Since 1998 cosmologists have a problem: Instead of slowing down its expansion under the influence of its own gravity, the universe has been growing faster and faster for several billion years – this was suggested by observations of very distant supernovae. In addition to the known four basic forces gravitation, electromagnetism, weak nuclear force, strong nuclear force, therefore a fifth, abstracting force (the quintessence) is postulated, which is supposed to counteract gravitation – a possibility, which already Einstein called the "cosmological constant" in his theory of the expanding universe. The field energy of the fifth force is the so-called "dark energy" (cf. The universe is full of dark energy).
Three phases in the formation of the cosmos: the primordial soup just after the Big Bang, the decoupling of background radiation from matter, the present Images: NASA
The royal road to statements about the first seconds and minutes after the Big Bang is the determination of the abundances of the very first atomic nuclei, which were formed during the cooling of the billion degree hot, super dense early universe, in the Big Bang Nucleosynthesis (BBN)
The initially free baryons (protons and neutrons) of the primordial soup combined primarily to form helium-4 (nucleus with 2 protons, 2 neutrons) but also helium-3 (2P, 1N), deuterium (1P, 1N) and lithium (3P, 3N). However, the largest part of the matter was hydrogen (1P). The astrophysicists have unfortunately the "curse of late birth"They are dependent on determining the elemental abundances today and must hope to find matter that has not changed since the big bang or to be able to. to reconstruct the changes and to calculate them out. In spite of this limitation the model of the BBN is consistent and well confirmed (76% hydrogen, 24% helium-4, the other elements or isotopes in traces). isotopes in traces).

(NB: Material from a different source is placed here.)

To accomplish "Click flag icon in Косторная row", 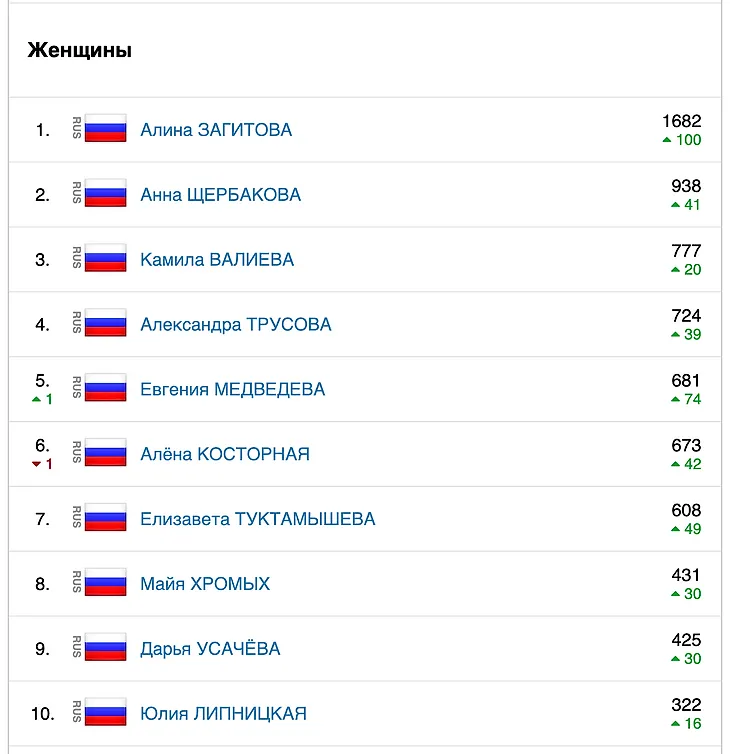I will (x=106, y=452).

One of many ways of nucleosynthesis: deuterium is turned into helium-4 in two steps
Since February 2003 a new access opens: the Meng of the anisotropy of the cosmic background radiation (CMB) by the WMAP probe of the NASA. The CMB is a black body radiation (today at T = 2.73 Kelvin) and gives direct information about density, temperature and homogeneity of the universe 380.000 years after the big bang, when atomic nuclei and electrons combined to form neutral atoms. WMAP found smallest variations of the radiation temperature with an accuracy of 1 millionth Kelvin. The circumstances in the first minutes, the time of the BBN, can be derived from this. The predictions of elemental abundance obtained in this way are consistent with earlier observations and are much more accurate.
This is how WMAP sees the background radiation: the small irregularities are the highlight
At the University of Illinois, astrophysicist Brian D. Fields drew the consequences for the dark energy:
As much as it may dominate today, dark energy can have represented only a very small fraction of the total energy of the cosmos during the first seconds and minutes.
The estimation results from the fact that the presence of dark energy influenced the BBN and led to the formation of more light elements. Cosmologists who want to save dark energy will have to find a way to eliminate this influence "off" – or maybe to change the quintessence theory?